Estas inscripciones eran cargadas por un
dedicante que buscaba honrar, recordar a un familiar o conocido o
cumplir una promesa hecha a un dios o diosa. En algunos casos este trabajo no
era realizado por el lapicida si no que se lo encargaba a sus trabajadores de
origen esclavo en la mayoría de los casos. El lapicida se encargaba de hablar
con los clientes y apuntar los detalles de cómo debía ser la inscripción y que
debía poner. Y después es pasado a los trabajadores que
estaban a su cargo que realizaban el trabajo más duro. Esto podía ocasionar
errores ya que no es la misma persona la
que apunta el texto a la que inserta las letras.
Otro
aspecto interesante es el propio conocimiento del latín, es decir, su correcta utilización o no, nos da el conocimiento de saber si estamos
en una zona latinizada o no. A veces no
tiene que ver si el lapicida conoce perfectamente el latín que en la mayoría de
los casos sabe leerlo y escribirlo perfectamente, son sus trabajadores los que
a veces no entienden bien el latín y cometen errores confundiendo las palabras
o las abreviaturas.
Otro de los errores comunes es que a la hora de
trasladar el texto a la piedra o el mármol no se ha delimitado bien el espacio
que ocupara cada letra y a veces ocurre que hay líneas con palabras de mayor
tamaño que otras. Pero también otras veces aparecen las letras dentro de otras
o por encima de las letras con un tamaño mucho menor.
En la Edad
Media los trabajos de la piedra eran realizados por hombres libres que debían
estar dentro de gremios, era una medida para poder dar sus servicios a la
nobleza y el clero. Estos dos grupos sociales utilizaban este oficio para
evitar impuestos y para la absolución de los pecados.
Una de las
funciones que realizaban estos hombres libres era el Famuli que era el cantero
general y que utilizaban aprendices que no necesitaban ningún conocimiento
previo.
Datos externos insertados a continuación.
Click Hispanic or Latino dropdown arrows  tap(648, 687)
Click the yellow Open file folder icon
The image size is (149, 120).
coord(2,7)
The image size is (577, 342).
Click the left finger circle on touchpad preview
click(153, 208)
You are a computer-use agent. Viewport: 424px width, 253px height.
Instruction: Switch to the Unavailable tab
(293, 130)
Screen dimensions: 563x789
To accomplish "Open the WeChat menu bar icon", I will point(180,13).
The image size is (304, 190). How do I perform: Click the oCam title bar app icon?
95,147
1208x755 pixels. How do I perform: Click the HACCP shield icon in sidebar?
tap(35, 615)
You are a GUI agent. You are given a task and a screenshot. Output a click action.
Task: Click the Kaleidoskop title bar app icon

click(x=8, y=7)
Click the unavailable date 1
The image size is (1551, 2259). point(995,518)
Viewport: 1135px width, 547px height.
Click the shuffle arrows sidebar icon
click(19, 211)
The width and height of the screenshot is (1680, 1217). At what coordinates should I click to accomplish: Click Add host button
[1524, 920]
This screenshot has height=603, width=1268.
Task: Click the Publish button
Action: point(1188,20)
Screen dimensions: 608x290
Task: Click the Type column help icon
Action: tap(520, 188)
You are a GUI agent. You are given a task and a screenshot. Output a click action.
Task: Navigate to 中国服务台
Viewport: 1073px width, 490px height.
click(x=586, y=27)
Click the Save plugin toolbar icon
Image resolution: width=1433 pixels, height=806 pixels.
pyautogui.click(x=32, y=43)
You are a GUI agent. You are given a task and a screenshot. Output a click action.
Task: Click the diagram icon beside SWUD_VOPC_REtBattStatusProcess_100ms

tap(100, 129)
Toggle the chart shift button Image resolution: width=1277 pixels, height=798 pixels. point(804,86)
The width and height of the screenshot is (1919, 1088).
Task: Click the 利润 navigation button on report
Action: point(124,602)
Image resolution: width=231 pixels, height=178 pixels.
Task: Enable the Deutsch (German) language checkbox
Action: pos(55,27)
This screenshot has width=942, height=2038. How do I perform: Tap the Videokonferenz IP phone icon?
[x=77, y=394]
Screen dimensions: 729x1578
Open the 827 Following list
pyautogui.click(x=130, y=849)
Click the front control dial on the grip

La creación de estos gremios o
logias permitía tener un mayor conocimiento de los lapicidas y además la
diferenciación entre un gremio y otro fijándonos en los elementos y marcas que
utilizaban. Cada nuevo miembro en una
logia se le aporta un signo lapidario que sería su rasgo distintivo y personal
y que además permite saber que inscripciones han sido hechas por él. Cuando su
rango era superior, es decir, cuando se convierte en Maestro su signo lapidario
se modificara y difiere en cada caso. Los herederos de este oficio, los hijos
de los lapicidas heredan también el
signo lapidario del padre al que modifican pero más bien en un pequeño detalle.
Se tiene
conocimiento de talleres lapicidas en Roma y que estaban incompletas. En este
periodo de tiempo se conoce al lapicida que con el hacha o escalpelo trabaja
los diferentes materiales de la inscripción y el quadratarius que su función
era la dejar preparado el campo epigráfico con las marcas en el espacio donde
se colocarían las letras y también en los márgenes.